A new study (Sudden Cardiac Death in Heart Failure Trial, or SCD-HeFT), published in the January 20 New England Journal of Medicine* found that implantable cardiac defibrillators reduce the risk of death from sudden cardiac arrest by 23 percent in patients with heart failure. The Cleveland Clinic Foundation, along with Medical Centers nation-wide studied more than 2,500 patients with NYHA class II or III heart failure (symptoms with either ordinary or less than ordinary physical activity) and an ejection fraction of 35 percent or less (The ejection fraction is a measurement of how much blood is being pumped out of left ventricle of the heart. A normal person has an ejection fraction of about 55 percent).

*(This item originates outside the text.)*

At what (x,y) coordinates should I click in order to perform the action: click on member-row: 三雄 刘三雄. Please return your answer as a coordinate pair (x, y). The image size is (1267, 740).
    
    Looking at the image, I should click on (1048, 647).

Heart failure is a condition where the heart is no longer pumps efficiently, leading to a host of complications. Among these complications are abnormal heart rhythms, such as sudden cardiac arrest (SCA), which can be lethal if not treated immediately. SCA, or loss of the heart’s ability to pump due to a rapid chaotic heart rhythm in the ventricles (lower heart chambers), is responsible for 60 percent of deaths among mild to moderate heart failure patients. An implantable defibrillator (ICD) monitors the patient’s heart rhythm, senses when these abnormal rhythms become life threatening, and delivers an electric shock that restores the normal rhythmic pattern.

Although the initial presentation of the SCD-HeFt results occurred in March of 2004, Medicare carefully deliberated and waited to expand the use of implantable defibrillators for patients at risk of sudden cardiac death until after the January 20, 2005 publication. This means that more Americans can get this life-saving treatment, and that the government health agency will pay for it. Medicare had formerly paid for the device only under much fewer circumstances.

The benefits of the implantable defibrillators were clear to medical experts, like Bruce Wilkoff, M.D., head of Cardiac Pacing and Tachyarrhythmia Devices at the Cleveland Clinic Heart Center. “More people die every year in the United States from serious fast heart rhythms than from any other cause,” he says. “Implantable defibrillators have the ability to rescue patients from these heart rhythms.”

In fact, in 2001 a study of the devices was cut short, because the devices were so overwhelmingly successful in saving patients who had suffered previous heart attacks and had weakened heart muscles.

Studies, such as SCD-HeFT, are important to provide evidence-based, effective therapies for patients with heart failure. A variety of devices are available to improve the outcomes of patients with heart failure. These include the ICD, combined ICD and pacemaker, combined ICD and biventricular pacemaker.